Read this biographical article about Adam Smith. It contains some key insights about how The Wealth of Nations essentially created the field of economics and how its focus on labor rather than land ownership revolutionized international trade.

Works

Das Adam Smith Problem

There had been considerable controversy as to whether there was a contradiction between Smith's emphasis on sympathy in his Theory of Moral Sentiments and the key role of self-interest in the Wealth of Nations. Economist Joseph Schumpeter referred to this in German as das Adam Smith Problem. In his Moral Sentiments Smith seems to emphasize the broad synchronization of human intention and behavior under a beneficent Providence, while in the Wealth of Nations, in spite of the general theme of "the invisible hand" creating harmony out of conflicting self-interests, he finds many more occasions for pointing out cases of conflict and of the narrow selfishness of human motives.

This position has been challenged by Michael Novak in The Spirit of Democratic Capitalism who takes to task those who suggest that there is a discrepancy between Smith's moral attitude as reflected in The Wealth of Nations and the attitude which one finds in his earlier work, The Theory of Moral Sentiments. Novak addresses the position advocated by late nineteenth century German and British historians of thought who held that in Wealth of Nations, Smith had supplanted the role of sympathy in moral decision-making, so emphasized in The Theory of Moral Sentiments, with self-interest.
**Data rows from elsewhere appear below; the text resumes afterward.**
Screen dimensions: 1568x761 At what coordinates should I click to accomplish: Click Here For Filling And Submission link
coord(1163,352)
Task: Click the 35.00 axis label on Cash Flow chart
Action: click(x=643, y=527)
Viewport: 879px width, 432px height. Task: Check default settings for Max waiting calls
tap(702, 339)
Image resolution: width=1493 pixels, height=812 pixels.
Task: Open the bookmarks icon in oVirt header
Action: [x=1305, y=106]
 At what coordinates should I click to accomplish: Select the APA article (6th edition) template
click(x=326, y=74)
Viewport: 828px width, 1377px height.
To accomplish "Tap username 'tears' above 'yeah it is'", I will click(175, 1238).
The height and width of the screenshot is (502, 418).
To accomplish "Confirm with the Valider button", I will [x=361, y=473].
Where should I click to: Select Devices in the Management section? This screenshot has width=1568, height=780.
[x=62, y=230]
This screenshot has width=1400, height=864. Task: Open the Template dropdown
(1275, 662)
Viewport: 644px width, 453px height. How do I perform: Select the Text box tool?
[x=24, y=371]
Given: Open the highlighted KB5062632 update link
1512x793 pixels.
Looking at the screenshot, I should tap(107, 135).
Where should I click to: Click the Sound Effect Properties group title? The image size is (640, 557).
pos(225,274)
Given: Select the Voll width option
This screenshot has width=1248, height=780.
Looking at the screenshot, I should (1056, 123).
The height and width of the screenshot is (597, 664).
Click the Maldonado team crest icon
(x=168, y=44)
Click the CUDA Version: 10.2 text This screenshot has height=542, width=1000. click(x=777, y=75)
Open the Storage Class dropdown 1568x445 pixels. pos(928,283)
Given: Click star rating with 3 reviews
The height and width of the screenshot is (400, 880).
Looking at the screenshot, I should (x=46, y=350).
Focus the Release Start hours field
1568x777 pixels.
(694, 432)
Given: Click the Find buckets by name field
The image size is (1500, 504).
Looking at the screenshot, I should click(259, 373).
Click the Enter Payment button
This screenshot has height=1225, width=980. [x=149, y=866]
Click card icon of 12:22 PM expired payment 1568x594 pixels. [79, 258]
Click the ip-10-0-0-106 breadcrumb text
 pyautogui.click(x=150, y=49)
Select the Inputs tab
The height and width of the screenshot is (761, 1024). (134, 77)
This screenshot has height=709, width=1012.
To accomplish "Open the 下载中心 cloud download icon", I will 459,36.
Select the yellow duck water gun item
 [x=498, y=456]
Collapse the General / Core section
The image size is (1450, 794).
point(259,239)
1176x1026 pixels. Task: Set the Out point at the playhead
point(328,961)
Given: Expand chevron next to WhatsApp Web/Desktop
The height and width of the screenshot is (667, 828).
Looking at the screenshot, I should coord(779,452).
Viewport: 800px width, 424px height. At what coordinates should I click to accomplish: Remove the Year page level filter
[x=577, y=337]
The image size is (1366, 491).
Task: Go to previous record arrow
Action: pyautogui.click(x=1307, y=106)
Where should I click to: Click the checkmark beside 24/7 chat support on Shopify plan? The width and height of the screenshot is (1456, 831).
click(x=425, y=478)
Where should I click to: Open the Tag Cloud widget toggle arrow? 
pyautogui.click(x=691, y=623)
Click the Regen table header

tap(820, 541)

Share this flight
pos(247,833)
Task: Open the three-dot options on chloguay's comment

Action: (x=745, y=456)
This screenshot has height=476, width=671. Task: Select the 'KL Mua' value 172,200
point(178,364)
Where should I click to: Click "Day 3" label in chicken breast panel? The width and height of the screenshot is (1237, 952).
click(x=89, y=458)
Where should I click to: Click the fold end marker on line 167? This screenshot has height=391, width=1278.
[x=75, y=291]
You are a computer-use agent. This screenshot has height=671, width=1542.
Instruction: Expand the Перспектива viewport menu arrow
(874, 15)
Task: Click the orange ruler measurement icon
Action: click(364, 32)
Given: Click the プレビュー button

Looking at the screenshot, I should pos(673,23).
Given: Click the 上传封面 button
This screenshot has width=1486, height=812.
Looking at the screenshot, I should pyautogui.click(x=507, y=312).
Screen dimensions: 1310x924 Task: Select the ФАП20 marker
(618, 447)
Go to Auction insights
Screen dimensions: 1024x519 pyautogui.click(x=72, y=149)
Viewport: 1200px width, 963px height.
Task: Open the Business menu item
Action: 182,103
Novak points out that Moral Sentiments had six different editions. Each was carefully reviewed by Adam Smith himself. The last time Smith reviewed this work was in 1790, or fourteen years after the publication of The Wealth of Nations. For Novak, the fact that Smith had not edited his views on sympathy indicates that his views remained constant. In contrast, in the final edition of Moral Sentiments, Smith did remove the passage referring to the spiritual significance of Christ's crucifixion.